When fear grips us, or when we’re anxious, everything tightens up and our breathing becomes faster and more shallow. But by consciously taking deep, controlled breaths from our diaphragm we are sending the message back to our unconscious mind that everything is okay (mind-body intervention). It believes the message and our brain then chemically reacts accordingly (physiological response), lowering levels of cortisol, a hormone released during times of stress.

All that from a few deep breaths.

Change the script.

This is when the third layer of my experiment comes into play. I change the script.

To change my thinking (and therefore my feeling, perception, and created reality) I need to change the words that I use when talking about things and especially when talking to myself.

In a previous article on using the power subconscious mind we look at using questions and the positive reshaping of affirmative statements to activate and reprogram our mind.

What I have been doing recently is literally breathing into the feelings of tightness that come with worry, anxiety or fear. For me, consciously breathing in is choosing abundance and life, not fear and death, and I’m sending positive signals to my brain that all is well.

I’m teaching my first local coaching workshop this month. If I think to myself, “Oh, that’s scary…never done this before…who am I to be doing this?…” do you think my anxiety level will go up or down? (Sorry, no gold star if you answered up.)

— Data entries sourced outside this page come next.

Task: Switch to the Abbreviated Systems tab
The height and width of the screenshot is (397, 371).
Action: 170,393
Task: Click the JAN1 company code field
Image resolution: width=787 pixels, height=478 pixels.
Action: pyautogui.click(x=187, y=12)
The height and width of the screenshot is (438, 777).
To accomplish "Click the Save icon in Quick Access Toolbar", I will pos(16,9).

So I’ll catch myself, and change the script. Instead of saying that it’s scary, I’ll switch the label to ‘exciting’ instead. Sometimes I use ‘interesting’ or ‘fun’. When I do this, I can literally feel the energy rise in my body. I find myself smiling!

What goes into our ears and eyes goes into our mind and out through our beliefs and actions. Words have power.

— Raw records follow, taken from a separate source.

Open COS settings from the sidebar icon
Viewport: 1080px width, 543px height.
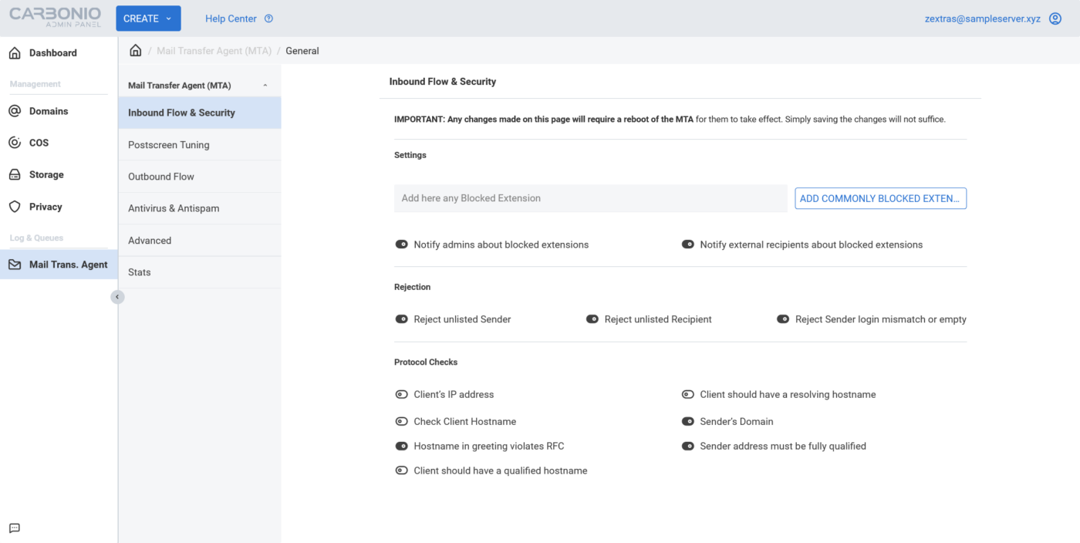coord(15,142)
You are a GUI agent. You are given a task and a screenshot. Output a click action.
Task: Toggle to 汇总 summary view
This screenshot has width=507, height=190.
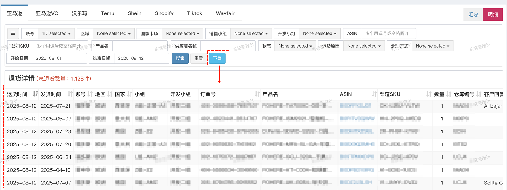click(473, 14)
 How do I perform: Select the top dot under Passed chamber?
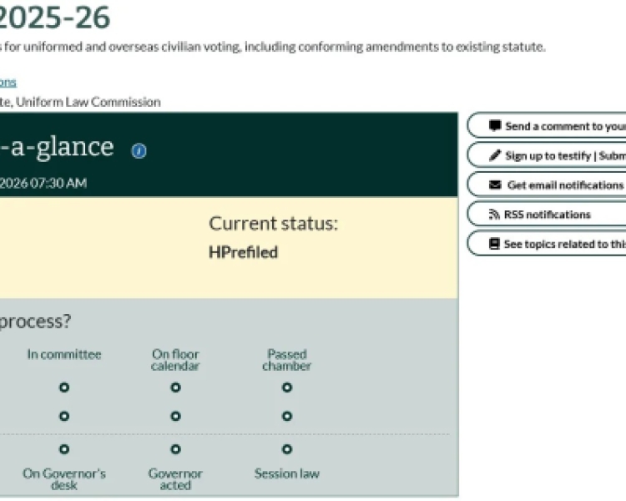pyautogui.click(x=286, y=387)
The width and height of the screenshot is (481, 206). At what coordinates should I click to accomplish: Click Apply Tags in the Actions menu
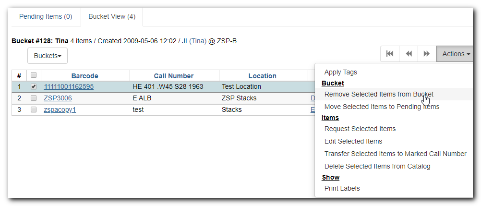tap(341, 72)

By being intentional about our words, we have the power to define a situation, change a perspective and, therefore, change the outcome that we create.

“Positive words make us physically strong, negative words make us physically weak…It is as though the inner self doesn’t know what is true and what is false. It only reacts to what is fed.” 

Susan Jeffers.


Practical Steps.

Next time you feel yourself react to worry, anxiety, or fear in which ever guise it harasses you in, you can choose to change the outcome.

  1. Breathe. Take a deep controlled breath from your diaphragm. In and out of you nose.
  2. Understand that fear is an echo and let the echoes fade. Take 3–4 deep, controlled breaths as you do this.
  3. Change the story you’re telling yourself — if you write the script, you write the next chapter of the story. Say your changed phrases out loud to yourself. Listen to them.
  4. Allow your perception to shift.
  5. Change your perception of a situation — you’ll change your starting point for your decisions, your actions, and therefore your outcome.